Information supplied —

________________________

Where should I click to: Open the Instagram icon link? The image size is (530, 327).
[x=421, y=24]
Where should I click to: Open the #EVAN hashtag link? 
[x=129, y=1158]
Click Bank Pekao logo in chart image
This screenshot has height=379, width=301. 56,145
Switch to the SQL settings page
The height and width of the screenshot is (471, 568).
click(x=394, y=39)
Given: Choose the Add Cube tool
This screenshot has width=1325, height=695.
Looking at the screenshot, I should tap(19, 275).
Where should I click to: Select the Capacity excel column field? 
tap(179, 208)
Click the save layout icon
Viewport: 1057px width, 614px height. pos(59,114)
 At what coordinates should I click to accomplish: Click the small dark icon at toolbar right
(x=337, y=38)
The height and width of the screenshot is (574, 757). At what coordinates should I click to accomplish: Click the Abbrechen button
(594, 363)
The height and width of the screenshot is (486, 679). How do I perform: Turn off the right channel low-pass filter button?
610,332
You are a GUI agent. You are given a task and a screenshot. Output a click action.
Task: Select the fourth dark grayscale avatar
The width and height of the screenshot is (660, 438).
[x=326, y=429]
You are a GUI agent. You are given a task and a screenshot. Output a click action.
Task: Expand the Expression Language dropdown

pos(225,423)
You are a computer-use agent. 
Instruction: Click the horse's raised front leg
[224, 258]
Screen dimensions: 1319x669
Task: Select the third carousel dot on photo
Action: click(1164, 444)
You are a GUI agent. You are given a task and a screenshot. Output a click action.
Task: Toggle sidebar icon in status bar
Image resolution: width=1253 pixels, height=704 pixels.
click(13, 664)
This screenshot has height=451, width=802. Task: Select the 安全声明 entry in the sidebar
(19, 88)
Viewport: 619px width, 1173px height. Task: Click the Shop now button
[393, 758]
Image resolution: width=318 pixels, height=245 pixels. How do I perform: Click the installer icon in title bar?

________________________

Work required — Take the line that contains "Image resolution: width=1253" and each line after it down to the last of the records, and retype them exactly; add nothing else.

Response box —
Image resolution: width=1253 pixels, height=704 pixels.
click(13, 664)
This screenshot has height=451, width=802. Task: Select the 安全声明 entry in the sidebar
(19, 88)
Viewport: 619px width, 1173px height. Task: Click the Shop now button
[393, 758]
Image resolution: width=318 pixels, height=245 pixels. How do I perform: Click the installer icon in title bar?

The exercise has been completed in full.